◆ TASK TO COMPLETE:
Count the lines in the listing below that contain the word "agent". Reply with the number alone.

Entries for locating text and on-screen items:

::::

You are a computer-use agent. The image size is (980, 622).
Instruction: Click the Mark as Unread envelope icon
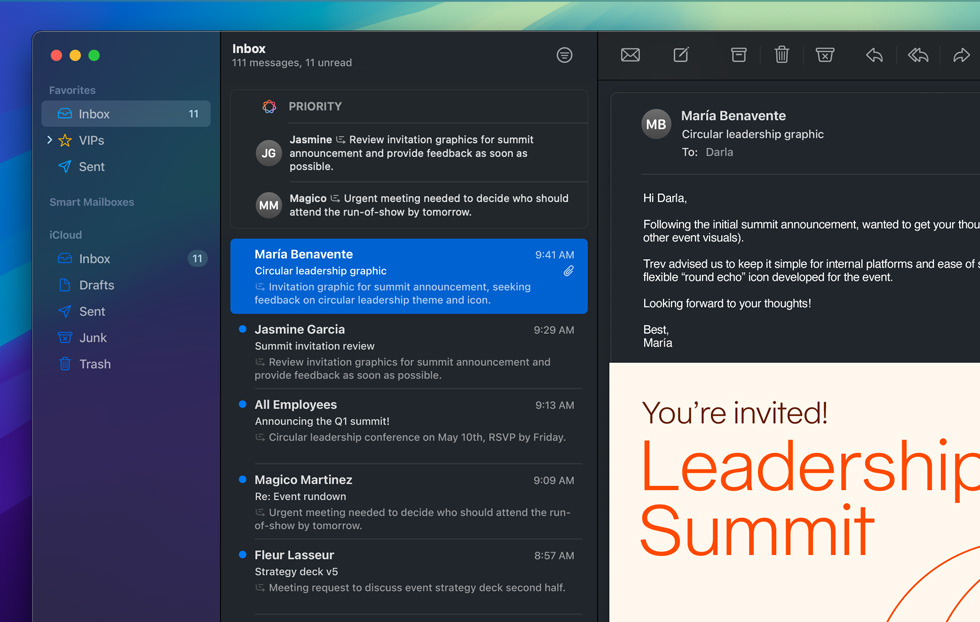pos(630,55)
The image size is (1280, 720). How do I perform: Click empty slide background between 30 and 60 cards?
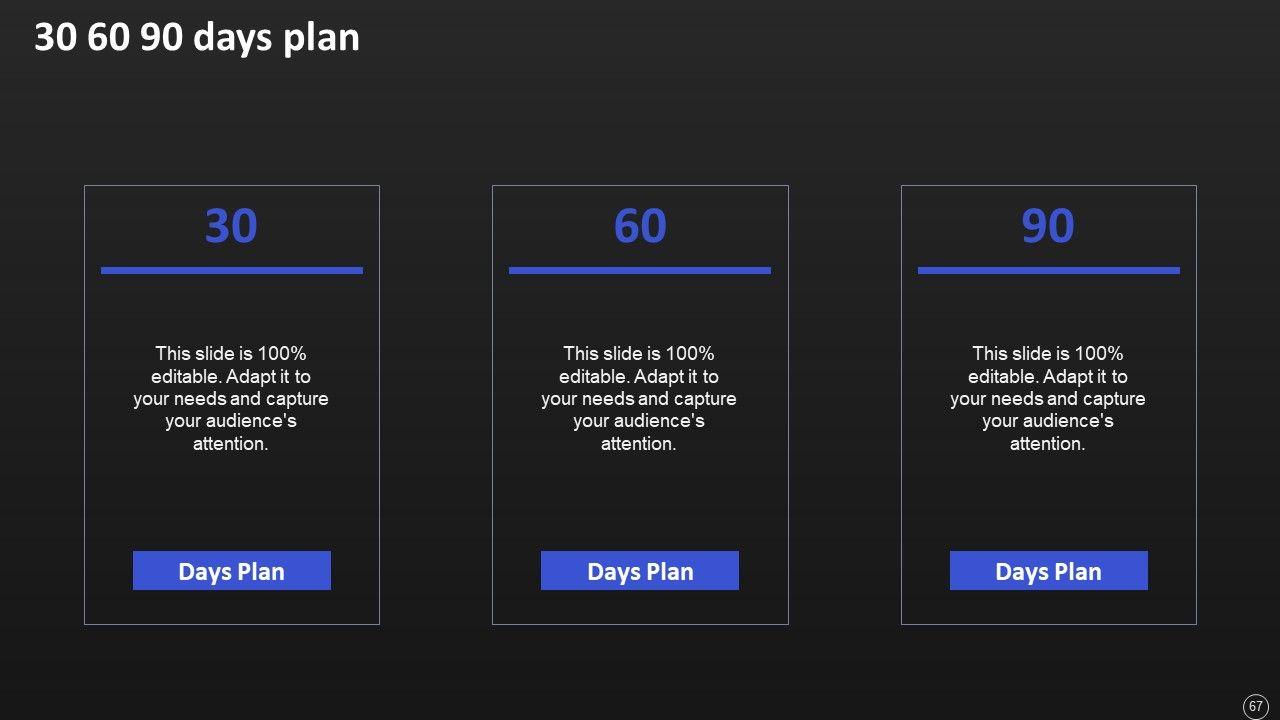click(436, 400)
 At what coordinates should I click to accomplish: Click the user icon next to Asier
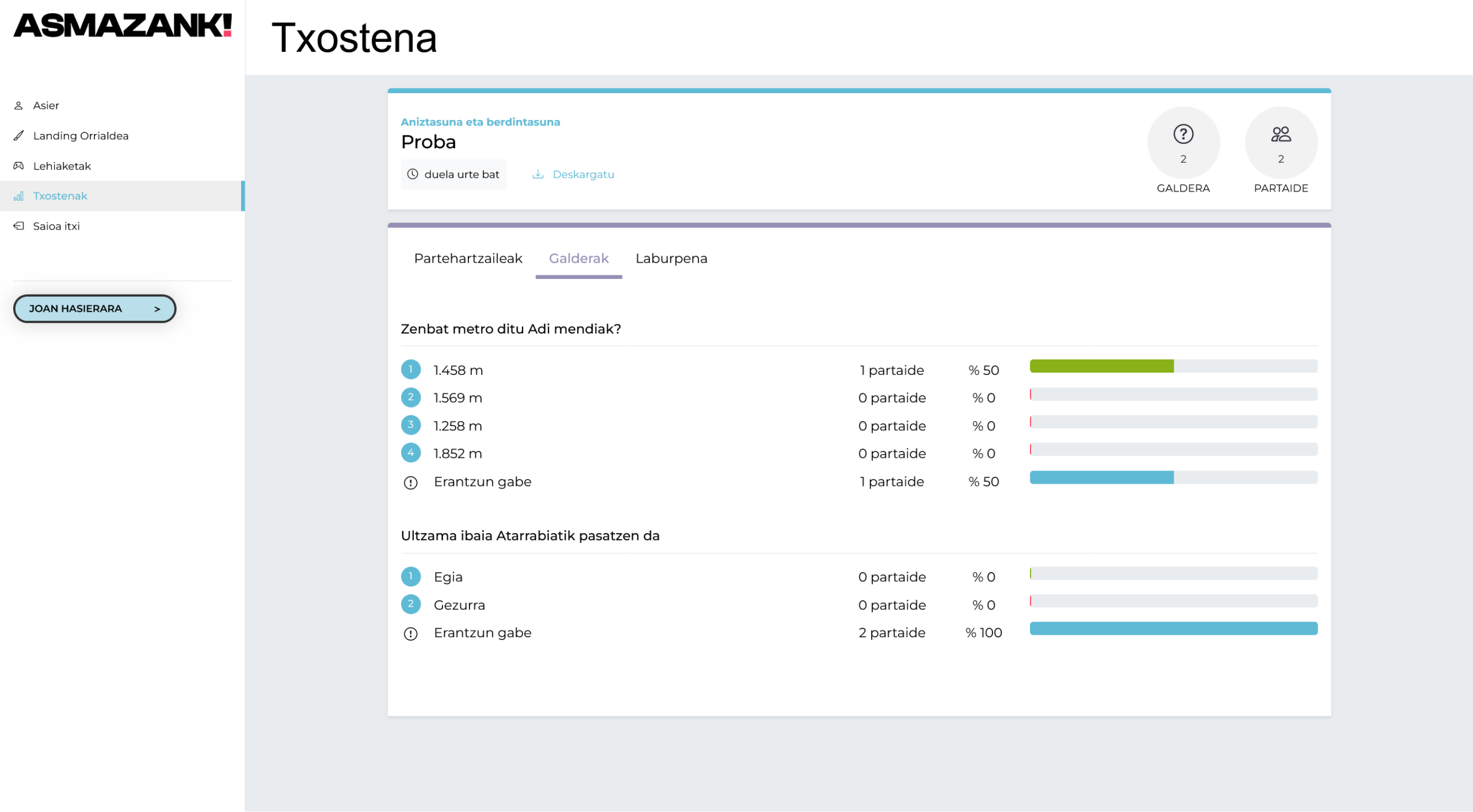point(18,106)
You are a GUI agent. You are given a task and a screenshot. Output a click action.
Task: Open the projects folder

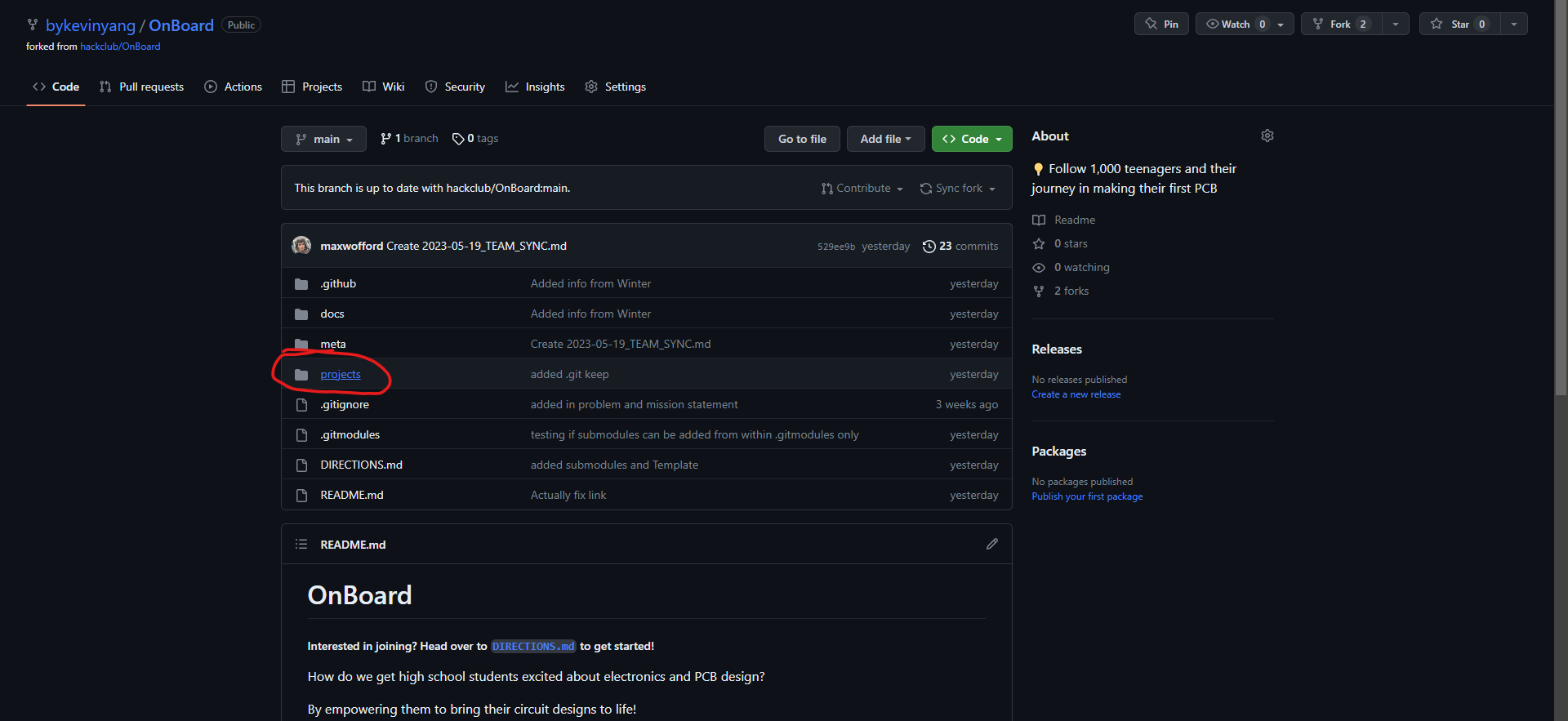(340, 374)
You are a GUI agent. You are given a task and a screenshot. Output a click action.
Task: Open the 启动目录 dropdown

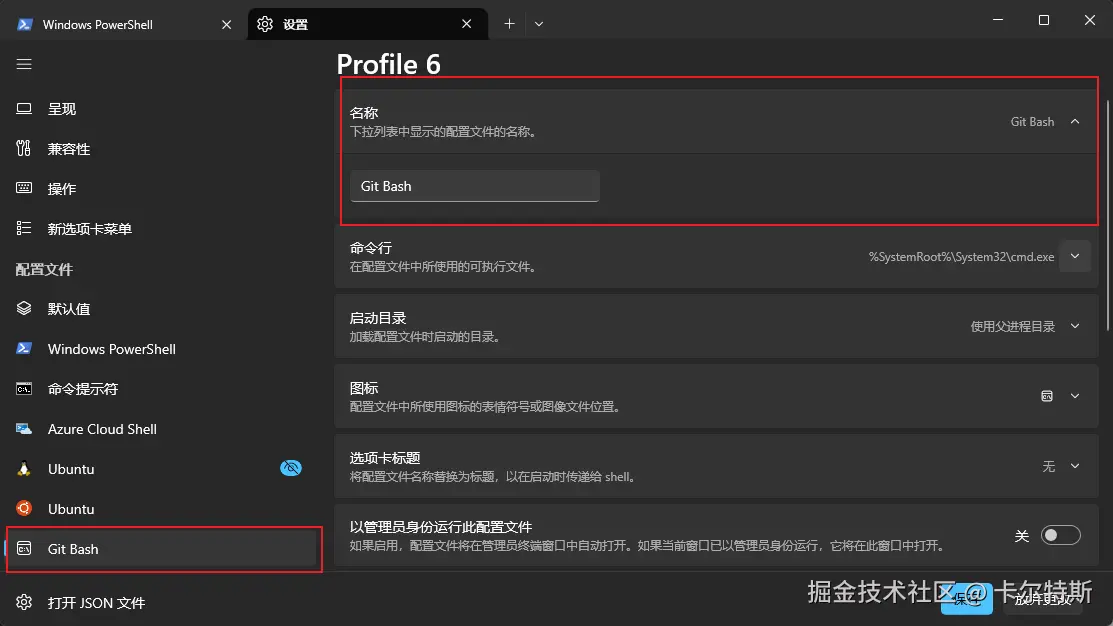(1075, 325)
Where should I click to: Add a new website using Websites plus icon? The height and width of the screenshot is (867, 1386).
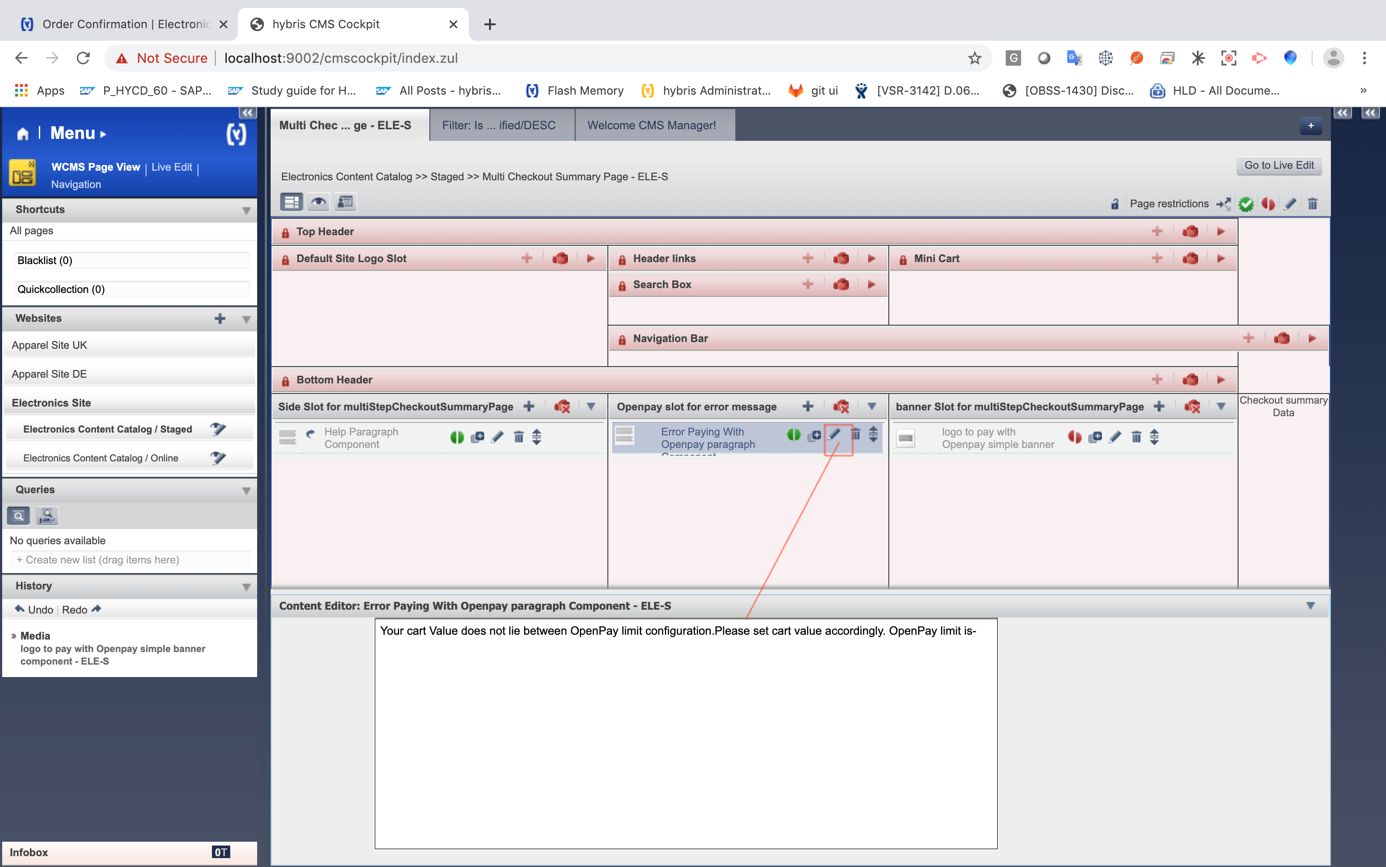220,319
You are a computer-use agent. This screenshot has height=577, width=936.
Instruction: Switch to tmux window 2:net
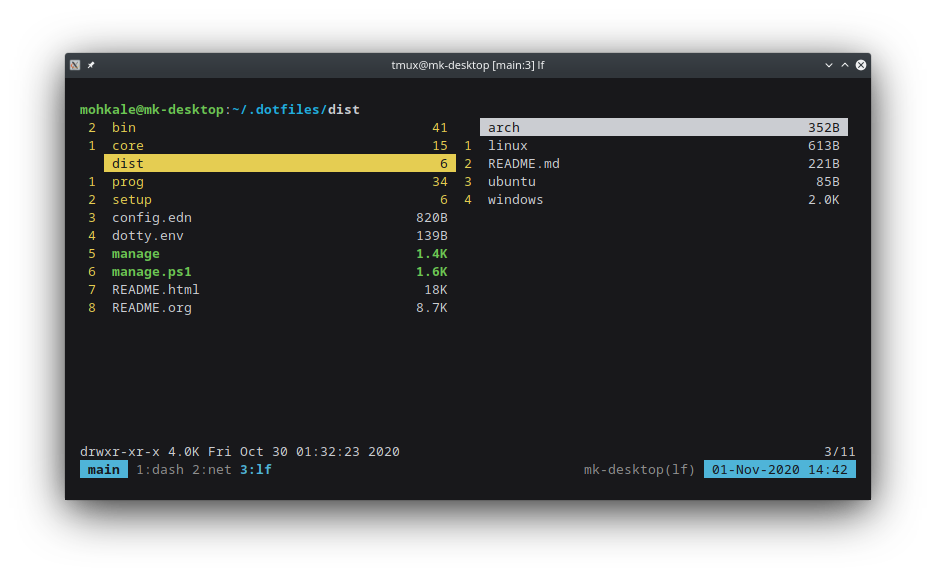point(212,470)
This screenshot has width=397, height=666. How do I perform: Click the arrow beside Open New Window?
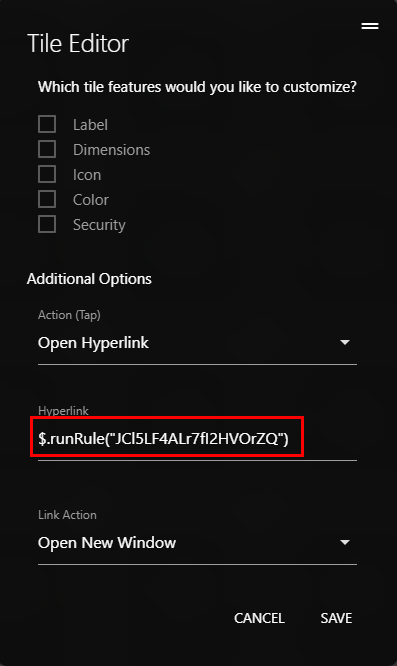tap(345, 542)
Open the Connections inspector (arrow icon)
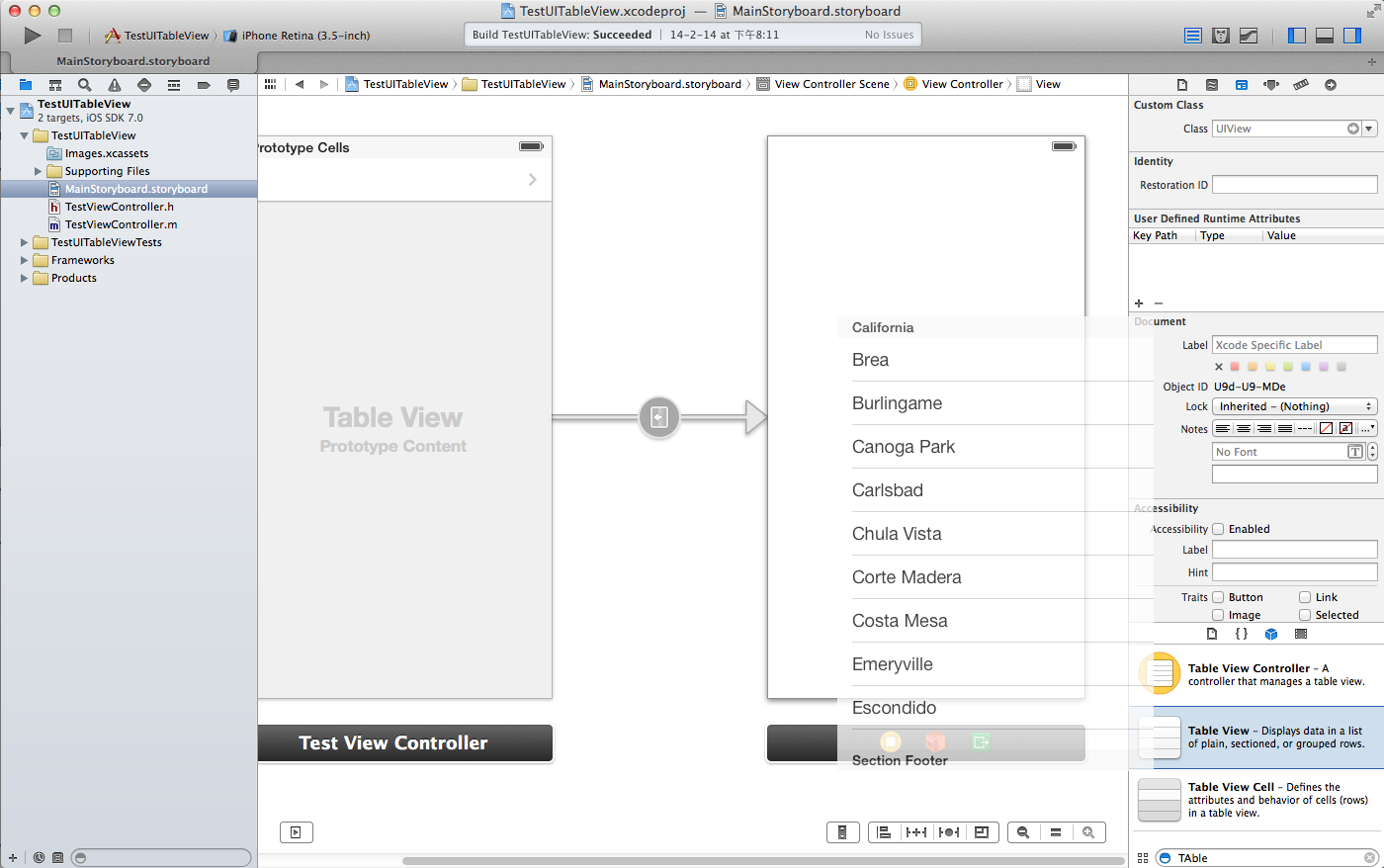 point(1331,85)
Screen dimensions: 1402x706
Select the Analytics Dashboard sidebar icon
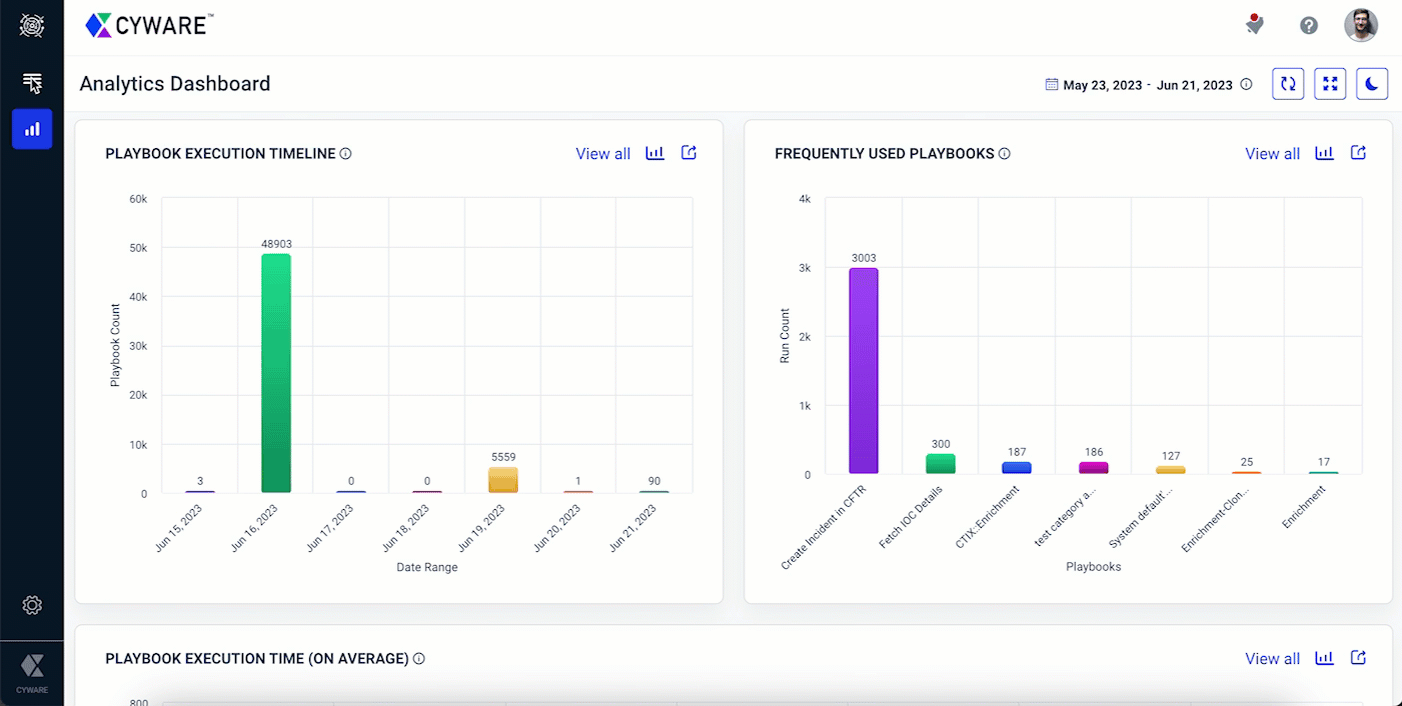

::::

◆ CORRECT ANSWER:
4